Yesterday, CNN reported that Oxford Dictionaries selected toxic as its word of the year.
Strictly defined as “poisonous,” Oxford Dictionaries says that its research shows that “this year more than ever, people have been using ‘toxic’ to describe a vast array of things, situations, concerns and events.”
I agree, the word has been getting a lot of use lately, but I wondered: Is it really “strictly defined” as “poisonous”?

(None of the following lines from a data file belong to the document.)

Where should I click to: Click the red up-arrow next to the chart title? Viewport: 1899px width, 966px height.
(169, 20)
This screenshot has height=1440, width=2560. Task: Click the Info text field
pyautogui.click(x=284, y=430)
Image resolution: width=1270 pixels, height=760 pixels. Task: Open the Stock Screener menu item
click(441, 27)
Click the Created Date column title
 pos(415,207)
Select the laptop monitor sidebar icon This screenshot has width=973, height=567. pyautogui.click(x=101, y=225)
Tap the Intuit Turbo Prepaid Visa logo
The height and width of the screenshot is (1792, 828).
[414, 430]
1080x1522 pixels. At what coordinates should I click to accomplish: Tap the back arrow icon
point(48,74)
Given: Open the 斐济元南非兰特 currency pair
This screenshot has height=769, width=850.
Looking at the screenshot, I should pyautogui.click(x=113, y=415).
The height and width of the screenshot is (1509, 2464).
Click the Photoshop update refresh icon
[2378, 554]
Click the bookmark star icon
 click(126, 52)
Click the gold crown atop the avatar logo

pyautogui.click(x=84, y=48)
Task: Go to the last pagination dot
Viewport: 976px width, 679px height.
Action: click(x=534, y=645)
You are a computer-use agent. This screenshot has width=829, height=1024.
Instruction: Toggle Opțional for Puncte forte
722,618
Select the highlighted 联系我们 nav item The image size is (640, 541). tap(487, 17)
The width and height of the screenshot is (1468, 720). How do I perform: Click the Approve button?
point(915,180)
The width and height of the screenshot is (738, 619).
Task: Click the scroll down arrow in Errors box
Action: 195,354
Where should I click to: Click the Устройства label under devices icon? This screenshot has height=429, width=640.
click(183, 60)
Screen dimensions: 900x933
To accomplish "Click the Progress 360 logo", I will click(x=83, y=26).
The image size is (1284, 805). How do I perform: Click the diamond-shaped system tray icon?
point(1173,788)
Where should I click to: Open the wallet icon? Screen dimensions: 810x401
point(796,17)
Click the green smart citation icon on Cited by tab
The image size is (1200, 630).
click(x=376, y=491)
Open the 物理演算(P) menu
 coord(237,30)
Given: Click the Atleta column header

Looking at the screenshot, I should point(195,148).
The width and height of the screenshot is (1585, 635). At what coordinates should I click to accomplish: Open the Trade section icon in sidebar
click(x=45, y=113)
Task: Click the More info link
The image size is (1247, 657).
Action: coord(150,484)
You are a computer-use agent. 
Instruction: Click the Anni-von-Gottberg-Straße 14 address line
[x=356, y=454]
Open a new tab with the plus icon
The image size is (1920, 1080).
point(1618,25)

Kind of. The Oxford English Dictionary does indeed define the word as “of the nature of a poison; poisonous.” However, it also defines toxic as “caused or produced by a poison; due to poisoning.” The American Heritage Dictionary offers much the same, but rephrases things a tad differently: “Capable of causing injury or death, especially by chemical means.”
Not to be outdone, Merriam Webster’s Collegiate Dictionary (11th ed.) echoes these definitions by associating toxin with “exhibiting symptoms of infection or toxicosis (aka: a pathological condition caused by the action of a poison or toxin),” and then adds a more modern, and dare I say contemporary, take on the word: “extremely harsh, malicious, or harmful.”
That’s zeitgeist-y, for sure, but it still falls a little short, which is why I took a minute to see what a medical dictionary had to say about the term. As suspected, I came across the following in Dorland’s Illustrated Medical Dictionary (27th edition):
Toxin a poison; frequently used to refer specifically to a protein produced by some higher plants, certain animals, and pathogenic bacteria, which is highly toxic for other organisms. Such substances are differentiated from the simple chemical poisons and the vegetable alkaloids by their high molecular weight and antigenicity.
If that wasn’t enough, the entry then goes on to list a variety of conditions (e.g., anthrax toxicosis) caused by those aforementioned plants, animals, and bacteria. How’s that for thorough?
Okay, so that’s what toxic means, but where does the word come from? To answer that question, I turned to my etymological dictionaries, all of which tell pretty much the same tale about the word’s origin. Here’s how the (Ayto) Dictionary of Word Origins puts it:
The etymological meaning underlying toxic is of “poisoned arrows.” It’s ultimate source is Greek toxon “bow,” which also gave English toxophily “archery.” From it was derived toxikos “of bows and arrows,” which formed the basis of a noun toxikon “poison for putting on arrows.” Latin took this over as toxicum “poison,” and the medieval Latin derivative toxicus gave English toxic.
Yet, while several books spoke of toxic’s etymology only one, Campbell’s Psychiatric Dictionary (6th Ed.), gives the 4-1-1 on some cool, toxic terms. Among them are:
Toxicomania, a craving for poison (aka: drug dependency)
Toxicophobia, a fear of poison
Toxiphrenia, or schizophrenia associated with toxic, delirious reaction.